Implement support for Google Spanner #271

jdm-square · 2022-08-09T21:42:19Z

These changes add a new backend for backfilling Spanner databases integrated into Misk services.

I'm still adding unit tests to show that it all works, but I figured I would put it up for some early review and to discover CI issues.

deanpapastrat

LGTM!

client-base/src/main/kotlin/app/cash/backfila/client/RealBackfillModule.kt

...-misk-spanner/src/main/kotlin/app/cash/backfila/client/misk/spanner/SpannerBackfillModule.kt

client-misk-spanner/src/main/kotlin/app/cash/backfila/client/misk/spanner/SpannerBackfill.kt

...isk-spanner/src/main/kotlin/app/cash/backfila/client/misk/spanner/internal/SpannerBackend.kt

...er/src/main/kotlin/app/cash/backfila/client/misk/spanner/internal/SpannerBackfillOperator.kt

...nt-misk-spanner/src/test/kotlin/app/cash/backfila/client/misk/spanner/SpannerBackfillTest.kt

shellderp · 2022-08-10T01:35:19Z

...er/src/main/kotlin/app/cash/backfila/client/misk/spanner/internal/SpannerBackfillOperator.kt

+
+    val partitions = listOf(
+      PrepareBackfillResponse.Partition.Builder()
+        .backfill_range(request.range)


are you requiring range to be passed in? In other implementations we compute the ranges if you don't pass it in

The range is actually completely ignored. Spanner is unlike many other DBs, where for optimal performance primary keys really can't be in anything like a monotonic increasing range. I don't know how to compute a range without doing a full table scan, which seems... suboptimal.

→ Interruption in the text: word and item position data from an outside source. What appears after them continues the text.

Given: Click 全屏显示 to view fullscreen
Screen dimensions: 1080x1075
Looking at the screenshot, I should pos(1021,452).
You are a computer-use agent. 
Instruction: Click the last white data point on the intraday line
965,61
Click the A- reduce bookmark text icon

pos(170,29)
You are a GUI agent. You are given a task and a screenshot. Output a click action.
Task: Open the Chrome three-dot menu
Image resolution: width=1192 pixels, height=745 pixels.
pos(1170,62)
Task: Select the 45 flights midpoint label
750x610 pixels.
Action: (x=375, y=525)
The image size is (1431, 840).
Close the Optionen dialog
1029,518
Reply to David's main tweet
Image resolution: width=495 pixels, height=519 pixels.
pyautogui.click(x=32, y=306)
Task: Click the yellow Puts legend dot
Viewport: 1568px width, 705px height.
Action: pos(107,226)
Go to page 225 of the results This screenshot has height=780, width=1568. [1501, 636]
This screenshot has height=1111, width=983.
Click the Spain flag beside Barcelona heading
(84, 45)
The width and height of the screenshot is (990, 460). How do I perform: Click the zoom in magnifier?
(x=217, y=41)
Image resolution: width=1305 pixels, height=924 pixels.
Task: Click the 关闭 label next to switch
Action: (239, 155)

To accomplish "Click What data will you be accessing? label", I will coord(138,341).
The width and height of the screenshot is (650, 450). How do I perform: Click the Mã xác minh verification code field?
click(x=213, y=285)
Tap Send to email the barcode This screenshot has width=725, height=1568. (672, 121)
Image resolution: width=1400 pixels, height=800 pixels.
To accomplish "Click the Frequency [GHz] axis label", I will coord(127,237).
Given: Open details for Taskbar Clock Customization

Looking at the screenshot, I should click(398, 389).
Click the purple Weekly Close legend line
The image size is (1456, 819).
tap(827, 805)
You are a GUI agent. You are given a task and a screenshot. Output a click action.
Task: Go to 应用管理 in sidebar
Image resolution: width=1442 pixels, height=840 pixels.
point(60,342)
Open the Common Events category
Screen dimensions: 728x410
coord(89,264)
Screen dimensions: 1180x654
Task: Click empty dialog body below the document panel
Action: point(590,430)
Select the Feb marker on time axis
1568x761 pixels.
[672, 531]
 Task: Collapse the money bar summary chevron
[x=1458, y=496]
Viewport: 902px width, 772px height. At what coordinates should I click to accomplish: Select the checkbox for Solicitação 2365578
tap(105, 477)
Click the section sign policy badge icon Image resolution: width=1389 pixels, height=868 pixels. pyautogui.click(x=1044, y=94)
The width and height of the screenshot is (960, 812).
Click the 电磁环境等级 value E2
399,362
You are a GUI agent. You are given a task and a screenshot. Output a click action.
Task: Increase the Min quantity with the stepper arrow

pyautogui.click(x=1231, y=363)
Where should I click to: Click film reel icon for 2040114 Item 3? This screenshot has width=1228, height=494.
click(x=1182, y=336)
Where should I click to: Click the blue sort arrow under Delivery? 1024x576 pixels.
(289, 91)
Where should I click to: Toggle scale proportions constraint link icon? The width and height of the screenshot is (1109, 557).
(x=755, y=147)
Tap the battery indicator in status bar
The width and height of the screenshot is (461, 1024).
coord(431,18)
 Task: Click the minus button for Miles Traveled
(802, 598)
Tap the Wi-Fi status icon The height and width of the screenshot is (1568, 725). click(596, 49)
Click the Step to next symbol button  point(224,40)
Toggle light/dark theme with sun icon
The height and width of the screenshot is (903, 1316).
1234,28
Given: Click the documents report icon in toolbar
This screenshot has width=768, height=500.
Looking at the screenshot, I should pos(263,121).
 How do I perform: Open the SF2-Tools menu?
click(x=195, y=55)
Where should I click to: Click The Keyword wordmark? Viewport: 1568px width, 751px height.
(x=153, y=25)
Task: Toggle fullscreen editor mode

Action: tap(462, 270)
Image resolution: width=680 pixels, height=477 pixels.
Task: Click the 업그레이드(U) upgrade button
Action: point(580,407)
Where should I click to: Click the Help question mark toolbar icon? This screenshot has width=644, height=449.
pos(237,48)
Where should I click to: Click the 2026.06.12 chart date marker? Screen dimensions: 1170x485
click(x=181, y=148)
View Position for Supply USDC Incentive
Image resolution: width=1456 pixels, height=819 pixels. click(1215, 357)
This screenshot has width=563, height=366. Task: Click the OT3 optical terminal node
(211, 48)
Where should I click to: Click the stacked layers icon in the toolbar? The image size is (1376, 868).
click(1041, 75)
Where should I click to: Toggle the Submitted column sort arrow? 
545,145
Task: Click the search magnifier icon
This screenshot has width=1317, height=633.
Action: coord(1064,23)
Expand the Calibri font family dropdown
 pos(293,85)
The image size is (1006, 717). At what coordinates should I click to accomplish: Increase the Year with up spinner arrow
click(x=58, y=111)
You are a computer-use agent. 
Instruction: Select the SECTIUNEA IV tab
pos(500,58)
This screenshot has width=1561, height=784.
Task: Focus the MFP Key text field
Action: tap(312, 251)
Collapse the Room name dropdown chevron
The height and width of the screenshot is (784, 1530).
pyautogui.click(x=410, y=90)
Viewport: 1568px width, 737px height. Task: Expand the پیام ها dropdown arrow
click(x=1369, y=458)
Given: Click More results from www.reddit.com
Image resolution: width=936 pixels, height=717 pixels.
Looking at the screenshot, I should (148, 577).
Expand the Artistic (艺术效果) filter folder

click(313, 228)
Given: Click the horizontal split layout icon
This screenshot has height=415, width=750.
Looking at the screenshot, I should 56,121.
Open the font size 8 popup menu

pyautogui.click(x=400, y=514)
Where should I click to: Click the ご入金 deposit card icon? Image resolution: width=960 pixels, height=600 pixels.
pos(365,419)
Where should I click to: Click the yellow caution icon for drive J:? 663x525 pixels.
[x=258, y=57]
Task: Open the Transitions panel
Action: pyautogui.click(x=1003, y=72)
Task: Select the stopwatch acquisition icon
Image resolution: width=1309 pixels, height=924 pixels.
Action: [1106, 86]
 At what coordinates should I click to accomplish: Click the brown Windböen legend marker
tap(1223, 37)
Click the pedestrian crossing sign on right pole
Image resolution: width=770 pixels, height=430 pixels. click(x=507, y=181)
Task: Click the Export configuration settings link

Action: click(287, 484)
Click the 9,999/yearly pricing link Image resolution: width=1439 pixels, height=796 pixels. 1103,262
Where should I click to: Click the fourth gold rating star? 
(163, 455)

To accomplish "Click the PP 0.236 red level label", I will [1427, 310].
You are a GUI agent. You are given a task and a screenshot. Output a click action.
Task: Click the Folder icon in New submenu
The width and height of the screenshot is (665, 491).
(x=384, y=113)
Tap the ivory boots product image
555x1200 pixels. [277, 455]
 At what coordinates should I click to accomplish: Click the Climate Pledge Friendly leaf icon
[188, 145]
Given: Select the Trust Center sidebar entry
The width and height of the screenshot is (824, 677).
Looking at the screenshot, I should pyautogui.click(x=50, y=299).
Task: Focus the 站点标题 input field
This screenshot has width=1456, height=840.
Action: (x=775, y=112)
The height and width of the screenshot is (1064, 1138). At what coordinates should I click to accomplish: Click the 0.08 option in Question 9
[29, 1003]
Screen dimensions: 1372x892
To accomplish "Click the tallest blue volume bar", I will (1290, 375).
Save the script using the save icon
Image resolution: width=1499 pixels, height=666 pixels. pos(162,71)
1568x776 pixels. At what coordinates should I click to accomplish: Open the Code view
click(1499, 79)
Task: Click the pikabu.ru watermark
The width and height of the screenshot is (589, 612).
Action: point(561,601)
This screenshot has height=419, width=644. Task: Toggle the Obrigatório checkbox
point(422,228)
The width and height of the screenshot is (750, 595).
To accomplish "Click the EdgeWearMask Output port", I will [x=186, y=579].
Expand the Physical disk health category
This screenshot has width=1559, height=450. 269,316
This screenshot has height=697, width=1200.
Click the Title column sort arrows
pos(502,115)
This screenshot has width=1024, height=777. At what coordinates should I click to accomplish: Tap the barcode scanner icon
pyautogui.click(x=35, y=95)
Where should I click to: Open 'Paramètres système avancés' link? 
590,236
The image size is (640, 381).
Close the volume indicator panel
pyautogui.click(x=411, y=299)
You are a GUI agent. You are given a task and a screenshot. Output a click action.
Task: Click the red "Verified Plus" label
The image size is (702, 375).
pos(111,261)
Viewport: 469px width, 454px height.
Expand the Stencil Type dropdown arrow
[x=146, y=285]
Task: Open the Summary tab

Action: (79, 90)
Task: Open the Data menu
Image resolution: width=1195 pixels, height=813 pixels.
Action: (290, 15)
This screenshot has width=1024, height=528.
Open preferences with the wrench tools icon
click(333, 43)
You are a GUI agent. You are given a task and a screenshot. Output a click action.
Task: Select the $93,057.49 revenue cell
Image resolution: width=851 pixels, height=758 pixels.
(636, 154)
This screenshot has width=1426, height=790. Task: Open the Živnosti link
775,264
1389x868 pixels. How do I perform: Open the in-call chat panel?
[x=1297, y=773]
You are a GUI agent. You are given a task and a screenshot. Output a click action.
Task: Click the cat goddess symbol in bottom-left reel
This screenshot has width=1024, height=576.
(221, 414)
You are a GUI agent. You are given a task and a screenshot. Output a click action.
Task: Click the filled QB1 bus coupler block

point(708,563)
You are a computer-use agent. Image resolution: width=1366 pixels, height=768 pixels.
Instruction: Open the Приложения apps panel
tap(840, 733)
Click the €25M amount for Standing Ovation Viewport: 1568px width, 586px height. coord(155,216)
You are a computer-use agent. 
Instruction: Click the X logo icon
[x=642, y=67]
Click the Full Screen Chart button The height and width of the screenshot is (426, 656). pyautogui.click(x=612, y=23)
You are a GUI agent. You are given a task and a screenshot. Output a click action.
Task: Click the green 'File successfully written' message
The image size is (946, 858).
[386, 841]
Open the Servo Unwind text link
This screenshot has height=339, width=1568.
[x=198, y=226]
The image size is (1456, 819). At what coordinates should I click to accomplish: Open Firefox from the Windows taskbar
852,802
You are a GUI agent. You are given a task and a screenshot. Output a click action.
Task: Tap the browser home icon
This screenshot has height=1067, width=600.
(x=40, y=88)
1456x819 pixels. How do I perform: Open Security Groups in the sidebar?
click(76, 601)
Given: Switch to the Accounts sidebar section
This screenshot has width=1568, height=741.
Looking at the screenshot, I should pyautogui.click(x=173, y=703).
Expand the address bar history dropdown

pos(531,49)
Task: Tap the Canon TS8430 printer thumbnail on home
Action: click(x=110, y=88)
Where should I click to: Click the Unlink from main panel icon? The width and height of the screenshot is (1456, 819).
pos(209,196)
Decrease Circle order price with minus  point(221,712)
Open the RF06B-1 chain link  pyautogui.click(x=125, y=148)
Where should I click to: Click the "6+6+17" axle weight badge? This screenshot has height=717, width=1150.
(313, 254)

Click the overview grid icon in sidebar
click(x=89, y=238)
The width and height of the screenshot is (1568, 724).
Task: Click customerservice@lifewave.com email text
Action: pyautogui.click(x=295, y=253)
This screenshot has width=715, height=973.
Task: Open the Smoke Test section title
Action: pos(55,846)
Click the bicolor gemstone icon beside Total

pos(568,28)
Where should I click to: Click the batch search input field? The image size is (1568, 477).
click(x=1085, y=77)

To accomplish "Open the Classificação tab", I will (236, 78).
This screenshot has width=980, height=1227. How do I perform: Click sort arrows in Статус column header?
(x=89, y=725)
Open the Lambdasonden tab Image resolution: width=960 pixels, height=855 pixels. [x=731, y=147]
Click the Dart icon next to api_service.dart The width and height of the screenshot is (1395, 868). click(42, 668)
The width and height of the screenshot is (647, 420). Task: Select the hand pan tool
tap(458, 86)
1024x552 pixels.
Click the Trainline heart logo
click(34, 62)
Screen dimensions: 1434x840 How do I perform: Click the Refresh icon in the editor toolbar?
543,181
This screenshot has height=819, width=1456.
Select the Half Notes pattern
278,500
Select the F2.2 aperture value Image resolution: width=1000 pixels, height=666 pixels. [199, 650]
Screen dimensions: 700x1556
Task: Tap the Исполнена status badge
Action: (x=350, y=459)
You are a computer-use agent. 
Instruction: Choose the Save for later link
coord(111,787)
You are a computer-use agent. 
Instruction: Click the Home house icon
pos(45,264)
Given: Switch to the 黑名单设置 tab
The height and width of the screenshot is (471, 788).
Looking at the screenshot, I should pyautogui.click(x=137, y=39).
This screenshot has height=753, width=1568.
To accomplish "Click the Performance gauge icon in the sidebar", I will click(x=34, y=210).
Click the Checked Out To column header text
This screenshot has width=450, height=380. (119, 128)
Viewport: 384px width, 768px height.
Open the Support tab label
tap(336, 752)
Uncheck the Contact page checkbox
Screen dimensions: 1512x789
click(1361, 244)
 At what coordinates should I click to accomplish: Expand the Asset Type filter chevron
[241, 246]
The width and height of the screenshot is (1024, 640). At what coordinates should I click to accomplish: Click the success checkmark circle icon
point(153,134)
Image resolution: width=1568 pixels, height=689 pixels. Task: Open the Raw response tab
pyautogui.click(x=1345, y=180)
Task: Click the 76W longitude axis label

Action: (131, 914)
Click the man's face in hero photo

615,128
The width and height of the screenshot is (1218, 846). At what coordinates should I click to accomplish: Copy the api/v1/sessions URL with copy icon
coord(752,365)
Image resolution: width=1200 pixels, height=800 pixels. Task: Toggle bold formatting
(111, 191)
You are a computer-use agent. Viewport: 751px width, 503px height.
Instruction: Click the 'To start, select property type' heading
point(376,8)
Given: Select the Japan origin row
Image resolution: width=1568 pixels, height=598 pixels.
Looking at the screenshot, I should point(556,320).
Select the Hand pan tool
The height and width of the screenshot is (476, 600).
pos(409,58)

you can't ask for min/max primary key value?

Primary keys are often random values like UUIDs and unordered for optimal performance. Min/max aren't valid concepts, as far as I can tell. Source: https://cloud.google.com/spanner/docs/schema-design#primary-key-prevent-hotspots

Backfila requires ordered key values to operate. I'm curious how you would use it if that's not the case. I haven't used spanner but my understanding was its ordered, you just want to avoid sequential writes

And to answer the original question - we don’t require a range to be passed in. That’s optional.

Yeah I'm well aware how primary key design works in spanner, and you can have items added within the range. That's true even in auto increment, technically. It doesn't matter since the expectation is you are inserting new items that don't need backfilling.

It sounds like you are able to just ask spanner for records and it will give in some order, that should be fine I guess

Wouldn't this work like dynamo backfills? Dynamo is somewhat different, but has a scan mechanism we use, and I believe we don't do ranges on it either? You could check that.

Does this mean that you will essentially run your backfill single threaded?

So there must be some distributed way to process the whole data set in bulk? In Dynamo it is this idea of segments.

deanpapastrat

LGTM

...er/src/main/kotlin/app/cash/backfila/client/misk/spanner/internal/SpannerBackfillOperator.kt

shellderp · 2022-08-10T23:11:51Z

...er/src/main/kotlin/app/cash/backfila/client/misk/spanner/internal/SpannerBackfillOperator.kt

+  override fun getNextBatchRange(request: GetNextBatchRangeRequest): GetNextBatchRangeResponse {
+    // Establish a range to scane - either we want to start at the first key,
+    // or start from (and exclude) the last key that was scanned.
+    val range = if (request.previous_end_key == null) {


I guess we're not using the backfill_range at all, that's what would be passed in by the user (or I missed it somewhere)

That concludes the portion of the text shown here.